Oswald was unhappy in the Soviet Union, complaining about “no places of recreation,” and returned to the United States in 1962, shortly after the invention of the game Spacewar!
“As soon as he heard about Spacewar!, Oswald had to go back,” said Císte-Torthaí. “It wasn’t a fantasy anymore, someone made a video game. A violent video game, where you blow things up. As soon as Oswald shot a digital spaceship and watched it explode, he knew he had to do the same thing to the President’s head.”
Equally revealing are the newly-declassified records of Oswald’s personal correspondence in the days leading up to the assassination.
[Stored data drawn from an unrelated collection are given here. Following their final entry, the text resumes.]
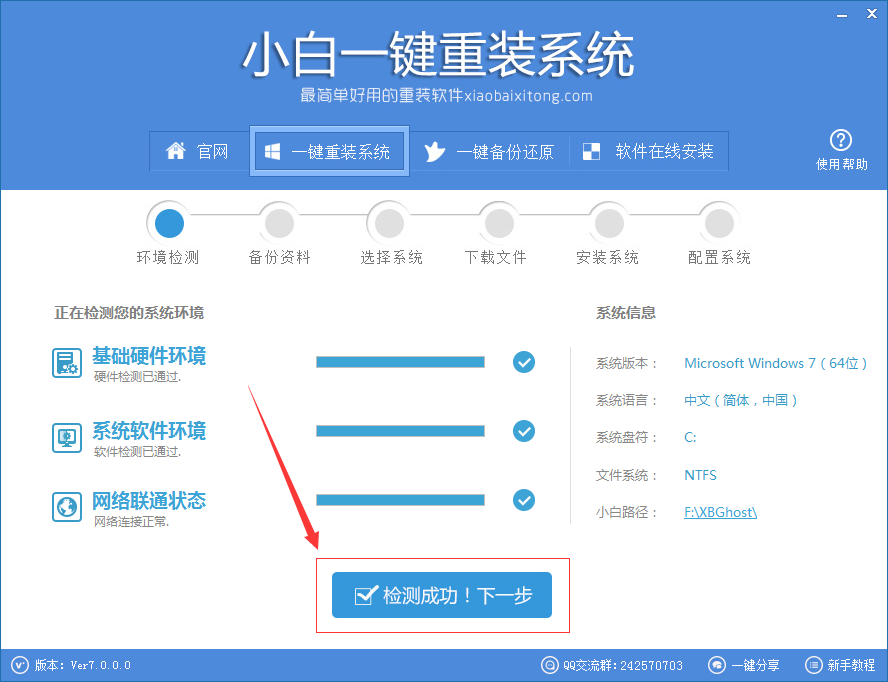This screenshot has width=888, height=682.
Task: Select the 环境检测 step circle
Action: pyautogui.click(x=168, y=222)
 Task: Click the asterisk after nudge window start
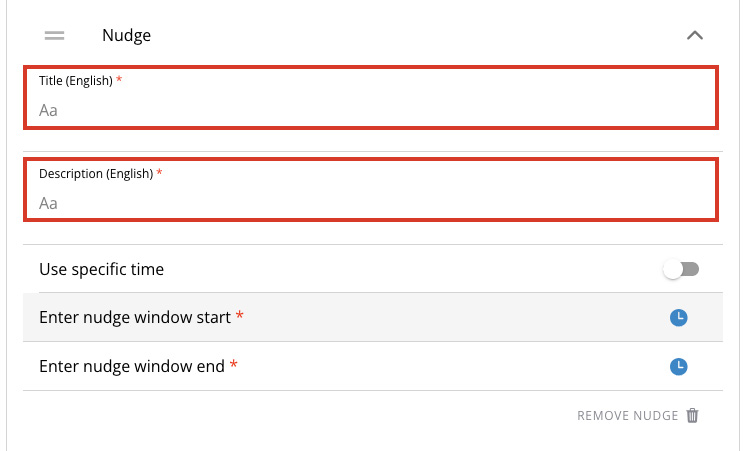(x=240, y=317)
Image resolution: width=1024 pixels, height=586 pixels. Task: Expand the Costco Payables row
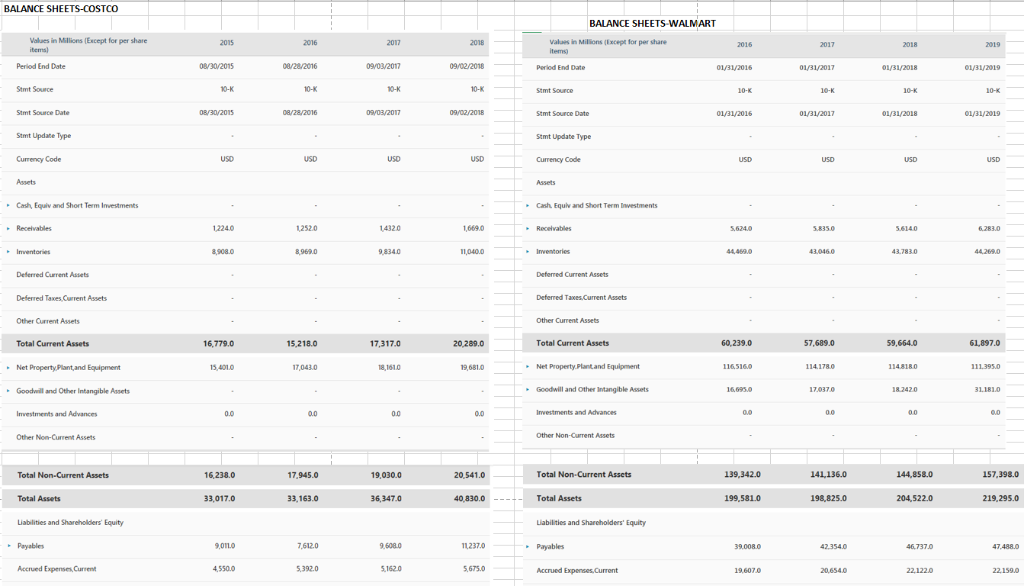(8, 545)
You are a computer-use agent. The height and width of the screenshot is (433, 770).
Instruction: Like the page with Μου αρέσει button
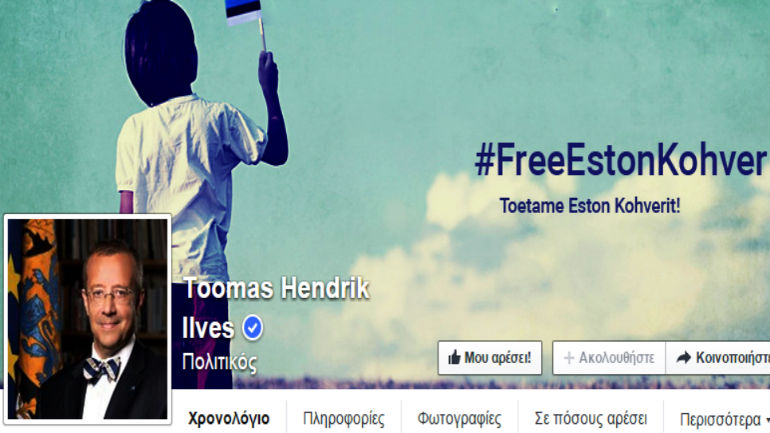[490, 358]
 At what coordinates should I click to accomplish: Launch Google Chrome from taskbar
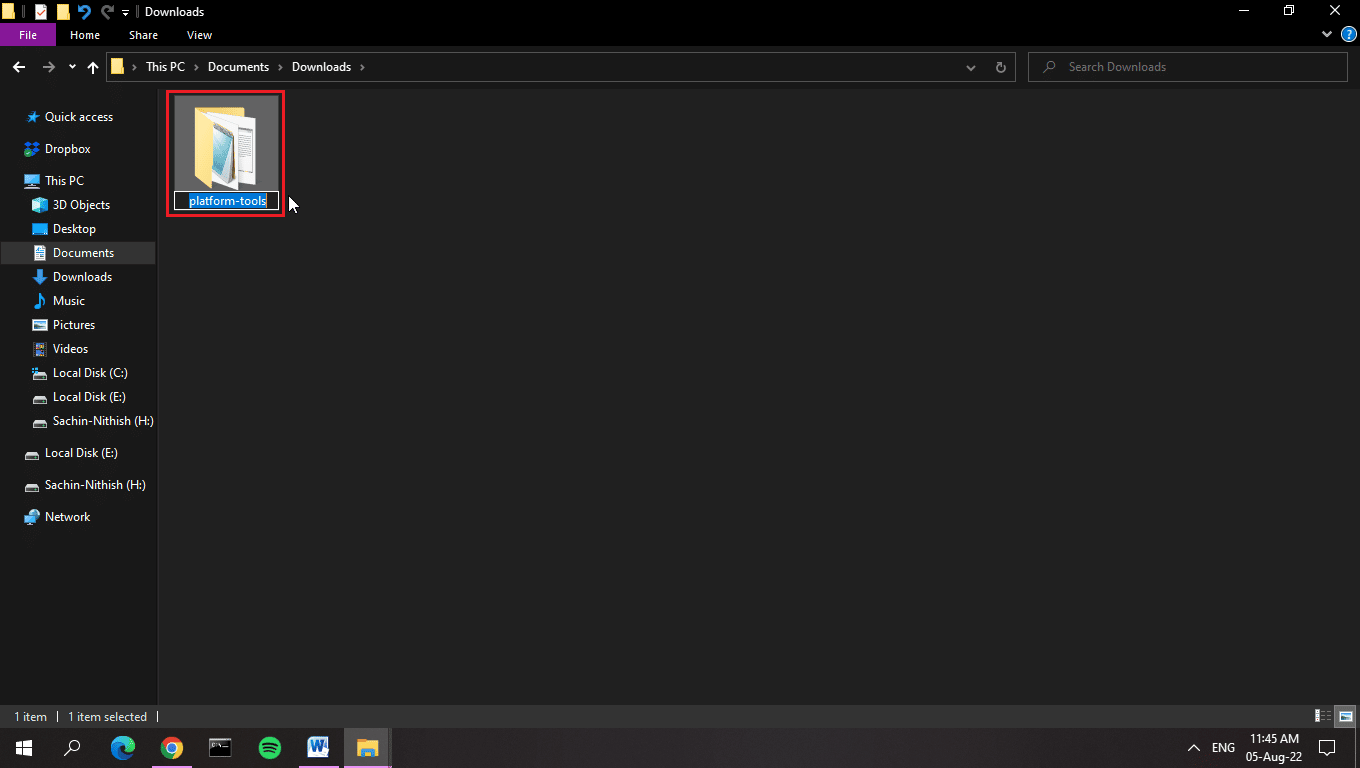point(172,747)
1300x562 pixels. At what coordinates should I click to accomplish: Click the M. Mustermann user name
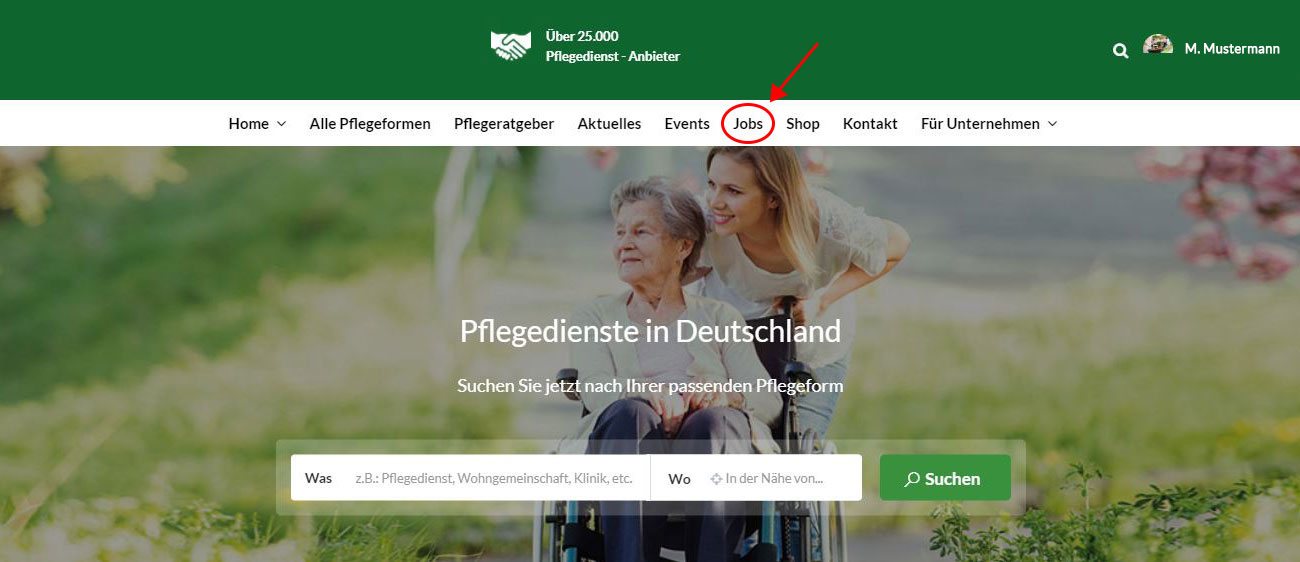pyautogui.click(x=1232, y=49)
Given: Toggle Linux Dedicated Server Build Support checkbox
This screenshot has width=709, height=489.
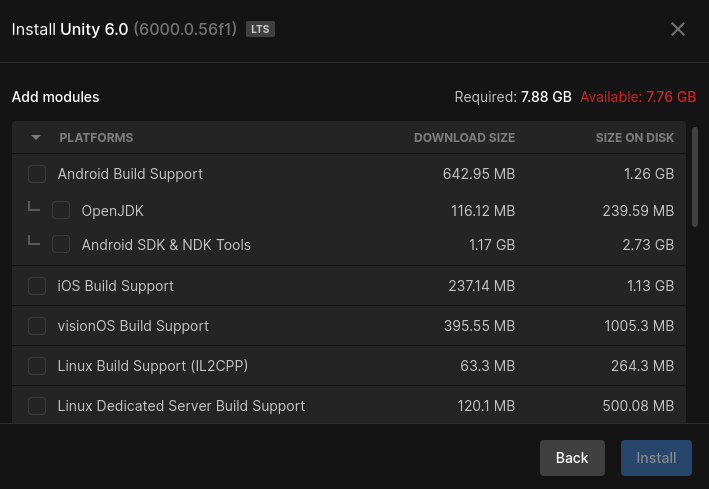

“Oh yeah, the whole video game industry basically exists because Oswald asked really hard for it,” confirmed Atari founder Nolan Bushnell, reading from a yellowed piece of paper. “He sent me this when I was in college. ‘Dear Nolan, please invent a video game company called Atari and make a game where two tanks shoot each other. It’ll kick ass. Love, Lee Harvey Oswald. P.S. I’m gonna kill JFK.’ And it wasn’t just me, he sent letters to all kinds of people. Nintendo, Sega, Sony, those were all him. He also complained a lot to Jack Ruby about how his nightclubs didn’t have any video games in them, so, you know … another mystery solved there.”
At press time, historians had discovered a 19th-century pinball machine with John Wilkes Booth’s high score.